__To-do list__
(A) In the passage on hacker languages, which two languages are called models of propriety?
(B) Repeat everything in the passage on hacker languages from "It's hard to" down to "the source code.".

═══ Given passage ═══

It's hard to think of a lumbar disc herniation as juicy (except literally). And yet I think I know what they mean. I've often had a juicy bug to track down. Someone who's not a programmer would find it hard to imagine that there could be pleasure in a bug. Surely it's better if everything just works. In one way, it is. And yet there is undeniably a grim satisfaction in hunting down certain sorts of bugs.

Historically, Lisp has been good at letting hackers have their way. The political correctness of Common Lisp is an aberration. Early Lisps let you get your hands on everything. A good deal of that spirit is, fortunately, preserved in macros. What a wonderful thing, to be able to make arbitrary transformations on the source code.

Classic macros are a real hacker’s tool — simple, powerful, and dangerous. It’s so easy to understand what they do: you call a function on the macro’s arguments, and whatever it returns gets inserted in place of the macro call. Hygienic macros embody the opposite principle. They try to protect you from understanding what they’re doing. I have never heard hygienic macros explained in one sentence. And they are a classic example of the dangers of deciding what programmers are allowed to want. Hygienic macros are intended to protect me from variable capture, among other things, but variable capture is exactly what I want in some macros.

A really good language should be both clean and dirty: cleanly designed, with a small core of well understood and highly orthogonal operators, but dirty in the sense that it lets hackers have their way with it. C is like this. So were the early Lisps. A real hacker’s language will always have a slightly raffish character.

A good programming language should have features that make the kind of people who use the phrase “software engineering” shake their heads disapprovingly. At the other end of the continuum are languages like Ada and Pascal, models of propriety that are good for teaching and not much else.

◇5 Throwaway Programs
#

To be attractive to hackers, a language must be good for writing the kinds of programs they want to write. And that means, perhaps surprisingly, that it has to be good for writing throwaway programs.

A throwaway program is a program you write quickly for some limited task: a program to automate some system administration task, or generate test data for a simulation, or convert data from one format to another. The surprising thing about throwaway programs is that, like the “temporary” buildings built at so many American universities during World War II, they often don’t get thrown away. Many evolve into real programs, with real features and real users.

I have a hunch that the best big programs begin life this way, rather than being designed big from the start, like the Hoover Dam. It’s terrifying to build something big from scratch. When people take on a project that’s too big, they become overwhelmed. The project either gets bogged down, or the result is sterile and wooden: a shopping mall rather than a real downtown, Brasilia rather than Rome, Ada rather than C.

Another way to get a big program is to start with a throwaway program and keep improving it. This approach is less daunting, and the design of the program benefits from evolution. I think, if one looked, that this would turn out to be the way most big programs were developed. And those that did evolve this way are probably still written in whatever language they were first written in, because it’s rare for a program to be ported, except for political reasons. And so, paradoxically, if you want to make a language that is used for big systems, you have to make it good for writing throwaway programs, because that’s where big systems come from.

═══ Collected data ═══

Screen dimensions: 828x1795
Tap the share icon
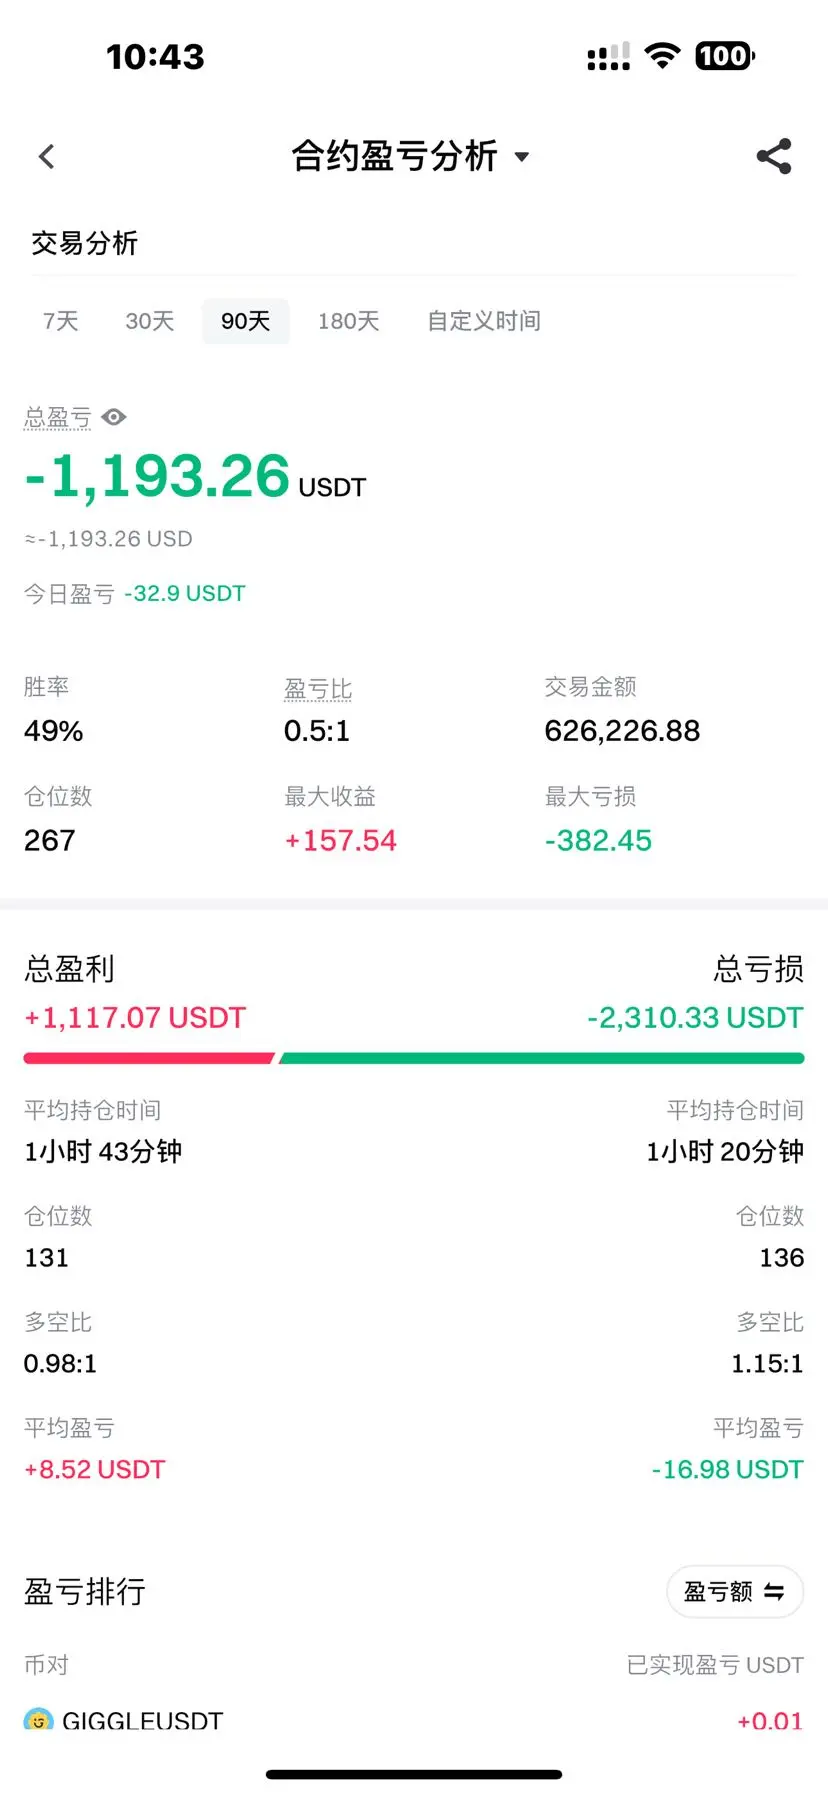point(774,156)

═══

__Answers to the exercise__
(A) Ada and Pascal.

(B)
It's hard to think of a lumbar disc herniation as juicy (except literally). And yet I think I know what they mean. I've often had a juicy bug to track down. Someone who's not a programmer would find it hard to imagine that there could be pleasure in a bug. Surely it's better if everything just works. In one way, it is. And yet there is undeniably a grim satisfaction in hunting down certain sorts of bugs.

Historically, Lisp has been good at letting hackers have their way. The political correctness of Common Lisp is an aberration. Early Lisps let you get your hands on everything. A good deal of that spirit is, fortunately, preserved in macros. What a wonderful thing, to be able to make arbitrary transformations on the source code.